WHAT IS EXPECTED =>
Copy each line of the data below, character for character.

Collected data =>
----------------------------------------

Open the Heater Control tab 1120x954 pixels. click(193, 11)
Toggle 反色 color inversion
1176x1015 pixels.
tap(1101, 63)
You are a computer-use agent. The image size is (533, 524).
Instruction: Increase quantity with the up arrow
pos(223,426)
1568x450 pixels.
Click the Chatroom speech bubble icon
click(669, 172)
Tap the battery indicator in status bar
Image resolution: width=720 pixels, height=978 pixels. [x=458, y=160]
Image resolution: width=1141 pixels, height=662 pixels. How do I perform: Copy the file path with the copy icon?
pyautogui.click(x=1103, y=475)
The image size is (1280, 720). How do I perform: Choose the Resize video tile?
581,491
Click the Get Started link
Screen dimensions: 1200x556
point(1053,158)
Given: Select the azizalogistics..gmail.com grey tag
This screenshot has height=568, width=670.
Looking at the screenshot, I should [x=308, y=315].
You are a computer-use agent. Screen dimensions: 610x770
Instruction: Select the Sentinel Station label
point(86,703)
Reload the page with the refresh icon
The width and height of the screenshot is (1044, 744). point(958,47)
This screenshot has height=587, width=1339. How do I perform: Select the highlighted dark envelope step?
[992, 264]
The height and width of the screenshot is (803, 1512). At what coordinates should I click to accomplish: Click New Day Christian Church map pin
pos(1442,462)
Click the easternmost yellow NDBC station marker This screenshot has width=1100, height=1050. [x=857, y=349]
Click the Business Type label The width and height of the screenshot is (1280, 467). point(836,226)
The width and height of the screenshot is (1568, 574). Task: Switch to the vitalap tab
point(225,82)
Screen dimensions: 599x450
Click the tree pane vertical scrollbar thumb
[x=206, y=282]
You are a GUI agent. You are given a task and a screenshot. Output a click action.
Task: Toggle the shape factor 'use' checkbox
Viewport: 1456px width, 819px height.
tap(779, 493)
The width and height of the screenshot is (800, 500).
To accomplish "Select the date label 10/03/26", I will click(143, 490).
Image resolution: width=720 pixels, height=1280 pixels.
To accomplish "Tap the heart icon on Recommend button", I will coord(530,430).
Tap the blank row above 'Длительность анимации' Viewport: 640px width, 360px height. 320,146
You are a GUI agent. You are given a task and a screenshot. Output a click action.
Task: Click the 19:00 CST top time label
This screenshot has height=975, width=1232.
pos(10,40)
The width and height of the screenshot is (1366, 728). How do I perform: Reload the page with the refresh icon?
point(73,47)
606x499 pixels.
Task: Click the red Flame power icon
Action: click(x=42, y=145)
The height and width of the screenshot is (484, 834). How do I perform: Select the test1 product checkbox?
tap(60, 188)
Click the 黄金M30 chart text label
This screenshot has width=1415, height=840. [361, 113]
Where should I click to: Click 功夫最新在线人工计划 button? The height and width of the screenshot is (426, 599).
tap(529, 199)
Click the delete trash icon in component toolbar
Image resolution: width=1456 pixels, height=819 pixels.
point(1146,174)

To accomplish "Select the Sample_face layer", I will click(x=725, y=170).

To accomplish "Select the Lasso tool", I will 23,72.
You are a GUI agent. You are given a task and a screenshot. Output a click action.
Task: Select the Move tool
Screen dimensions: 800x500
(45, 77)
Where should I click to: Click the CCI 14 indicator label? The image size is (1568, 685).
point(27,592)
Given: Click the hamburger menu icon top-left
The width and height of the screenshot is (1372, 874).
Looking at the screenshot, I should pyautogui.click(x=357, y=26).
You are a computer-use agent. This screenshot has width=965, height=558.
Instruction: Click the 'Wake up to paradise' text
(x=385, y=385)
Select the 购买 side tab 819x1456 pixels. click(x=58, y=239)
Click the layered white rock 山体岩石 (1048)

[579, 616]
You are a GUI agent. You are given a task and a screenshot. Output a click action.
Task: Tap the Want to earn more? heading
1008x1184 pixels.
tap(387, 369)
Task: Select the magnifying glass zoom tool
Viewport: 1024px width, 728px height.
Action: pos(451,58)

----------------------------------------

RESULT OF THIS EXERCISE =>
Open the Heater Control tab 1120x954 pixels. click(193, 11)
Toggle 反色 color inversion
1176x1015 pixels.
tap(1101, 63)
You are a computer-use agent. The image size is (533, 524).
Instruction: Increase quantity with the up arrow
pos(223,426)
1568x450 pixels.
Click the Chatroom speech bubble icon
click(669, 172)
Tap the battery indicator in status bar
Image resolution: width=720 pixels, height=978 pixels. [x=458, y=160]
Image resolution: width=1141 pixels, height=662 pixels. How do I perform: Copy the file path with the copy icon?
pyautogui.click(x=1103, y=475)
The image size is (1280, 720). How do I perform: Choose the Resize video tile?
581,491
Click the Get Started link
Screen dimensions: 1200x556
point(1053,158)
Given: Select the azizalogistics..gmail.com grey tag
This screenshot has height=568, width=670.
Looking at the screenshot, I should [x=308, y=315].
You are a computer-use agent. Screen dimensions: 610x770
Instruction: Select the Sentinel Station label
point(86,703)
Reload the page with the refresh icon
The width and height of the screenshot is (1044, 744). point(958,47)
This screenshot has height=587, width=1339. How do I perform: Select the highlighted dark envelope step?
[992, 264]
The height and width of the screenshot is (803, 1512). At what coordinates should I click to accomplish: Click New Day Christian Church map pin
pos(1442,462)
Click the easternmost yellow NDBC station marker This screenshot has width=1100, height=1050. [x=857, y=349]
Click the Business Type label The width and height of the screenshot is (1280, 467). point(836,226)
The width and height of the screenshot is (1568, 574). Task: Switch to the vitalap tab
point(225,82)
Screen dimensions: 599x450
Click the tree pane vertical scrollbar thumb
[x=206, y=282]
You are a GUI agent. You are given a task and a screenshot. Output a click action.
Task: Toggle the shape factor 'use' checkbox
Viewport: 1456px width, 819px height.
tap(779, 493)
The width and height of the screenshot is (800, 500).
To accomplish "Select the date label 10/03/26", I will click(143, 490).
Image resolution: width=720 pixels, height=1280 pixels.
To accomplish "Tap the heart icon on Recommend button", I will coord(530,430).
Tap the blank row above 'Длительность анимации' Viewport: 640px width, 360px height. 320,146
You are a GUI agent. You are given a task and a screenshot. Output a click action.
Task: Click the 19:00 CST top time label
This screenshot has height=975, width=1232.
pos(10,40)
The width and height of the screenshot is (1366, 728). How do I perform: Reload the page with the refresh icon?
point(73,47)
606x499 pixels.
Task: Click the red Flame power icon
Action: click(x=42, y=145)
The height and width of the screenshot is (484, 834). How do I perform: Select the test1 product checkbox?
tap(60, 188)
Click the 黄金M30 chart text label
This screenshot has width=1415, height=840. [361, 113]
Where should I click to: Click 功夫最新在线人工计划 button? The height and width of the screenshot is (426, 599).
tap(529, 199)
Click the delete trash icon in component toolbar
Image resolution: width=1456 pixels, height=819 pixels.
point(1146,174)

To accomplish "Select the Sample_face layer", I will click(x=725, y=170).

To accomplish "Select the Lasso tool", I will 23,72.
You are a GUI agent. You are given a task and a screenshot. Output a click action.
Task: Select the Move tool
Screen dimensions: 800x500
(45, 77)
Where should I click to: Click the CCI 14 indicator label? The image size is (1568, 685).
point(27,592)
Given: Click the hamburger menu icon top-left
The width and height of the screenshot is (1372, 874).
Looking at the screenshot, I should pyautogui.click(x=357, y=26).
You are a computer-use agent. This screenshot has width=965, height=558.
Instruction: Click the 'Wake up to paradise' text
(x=385, y=385)
Select the 购买 side tab 819x1456 pixels. click(x=58, y=239)
Click the layered white rock 山体岩石 (1048)

[579, 616]
You are a GUI agent. You are given a task and a screenshot. Output a click action.
Task: Tap the Want to earn more? heading
1008x1184 pixels.
tap(387, 369)
Task: Select the magnifying glass zoom tool
Viewport: 1024px width, 728px height.
Action: pos(451,58)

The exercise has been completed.